**Task directions**
Each line from the one containing "Viewport: 633px width, 900px height." to the last line of the listing below is to be duplicated exactly, and no picture is to be carried over.

**Recorded information**

● ● ● ● ●

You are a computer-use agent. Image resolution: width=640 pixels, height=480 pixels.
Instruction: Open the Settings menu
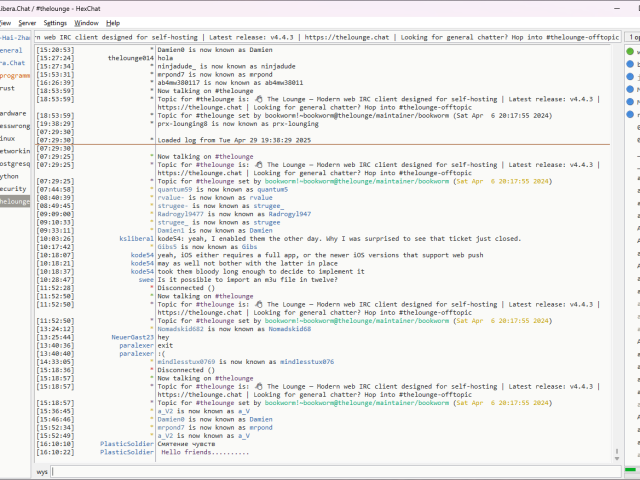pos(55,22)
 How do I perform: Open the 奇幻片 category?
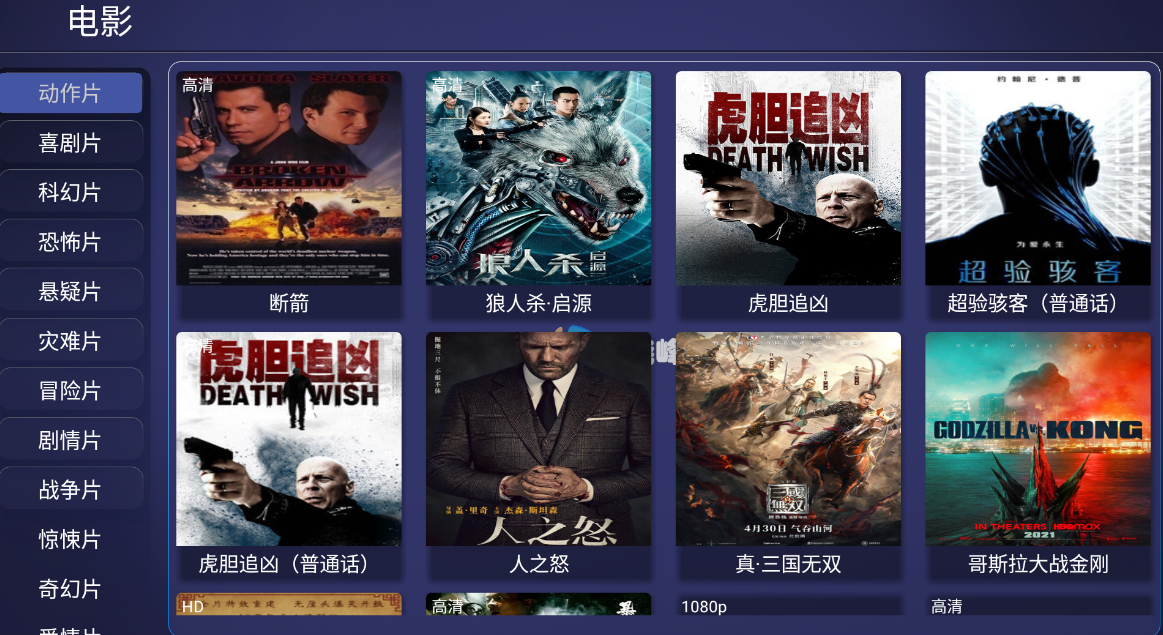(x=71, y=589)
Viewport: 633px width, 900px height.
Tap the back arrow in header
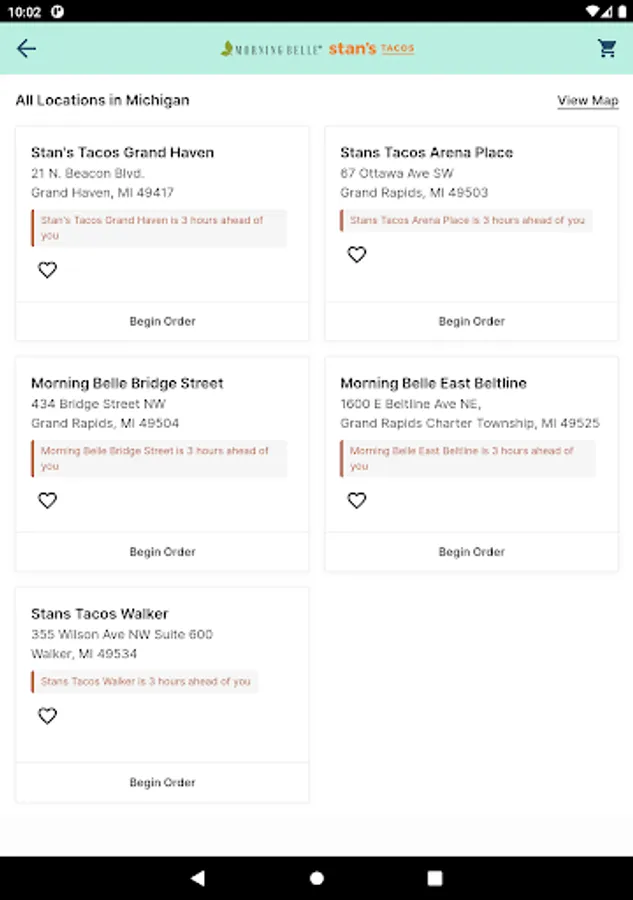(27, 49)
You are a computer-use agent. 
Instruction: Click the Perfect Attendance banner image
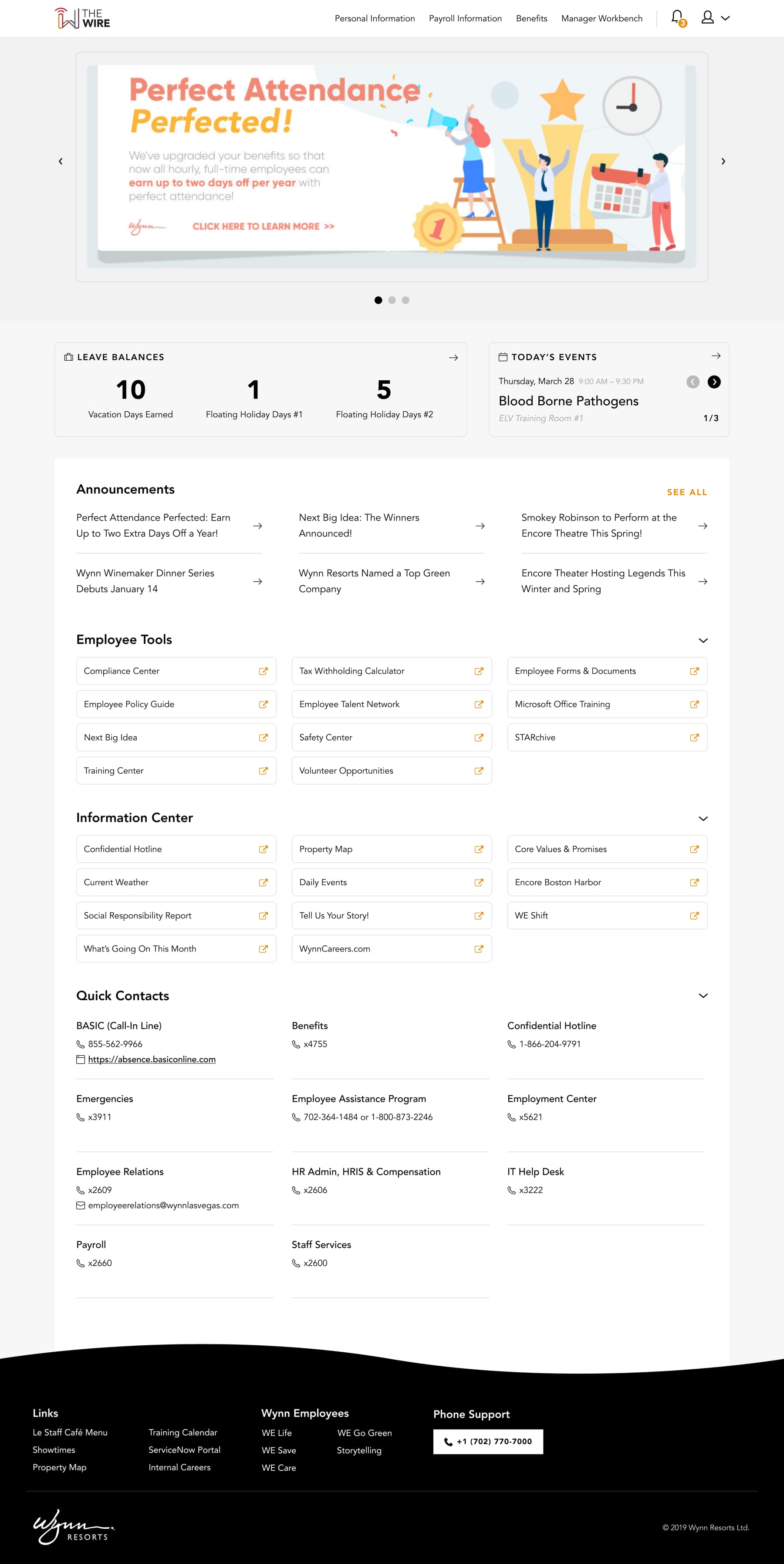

● ● ● ● ●

**Answer space**
Viewport: 633px width, 900px height.
Tap the back arrow in header
(27, 49)
You are a computer-use agent. 
Instruction: Click the Perfect Attendance banner image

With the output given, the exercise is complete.